New numbers were presented by the city. This time, the city had another outside appraisal of the property done, which now set the estimated value of the property at nearly $8.5 million. Sounds like a pretty big difference to us too.
In their March meeting, the City Council unanimously adopted an ordinance on final reading, that will allow the administration to offer this appraised value to Academy Bus to acquire the land.
Councilman Ruben Ramos said this will be used during negotiations with Academy. He also said that he hopes that Academy and the city will partner to create the park as part of a PILOT agreement.

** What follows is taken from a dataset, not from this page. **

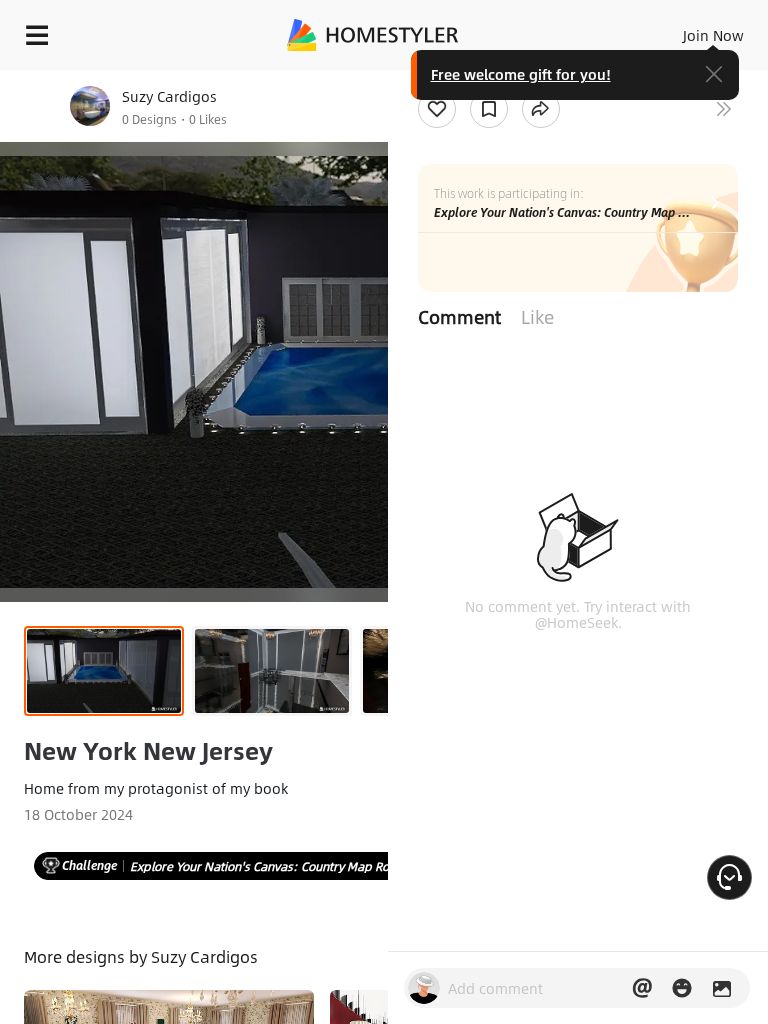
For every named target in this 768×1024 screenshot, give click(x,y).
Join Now (713, 35)
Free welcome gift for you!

In the “similar to what happened on Seventh and Jackson” example given at the meeting, the city was able to receive a park and gymnasium from the developers of the 700 Jackson Street Development Project near the Monroe Center as part of a 30-year PILOT agreement between the city and the developers.
Whispers about eminent domain are still being heard. City officials are saying that they are making efforts to avoid further litigation and come to an agreement as to what the actual price of the property should be. The city of Hoboken and Academy have agreed to enter into 90 days of mediation.
“That’s the strategy going forward,” said Ramos. “We should’ve used that strategy over the years, but we are trying correct that now and enter negotiations about how re-purpose property with them as partners”. He said that if it doesn’t work, the city can go back to court but “we want to avoid that happening."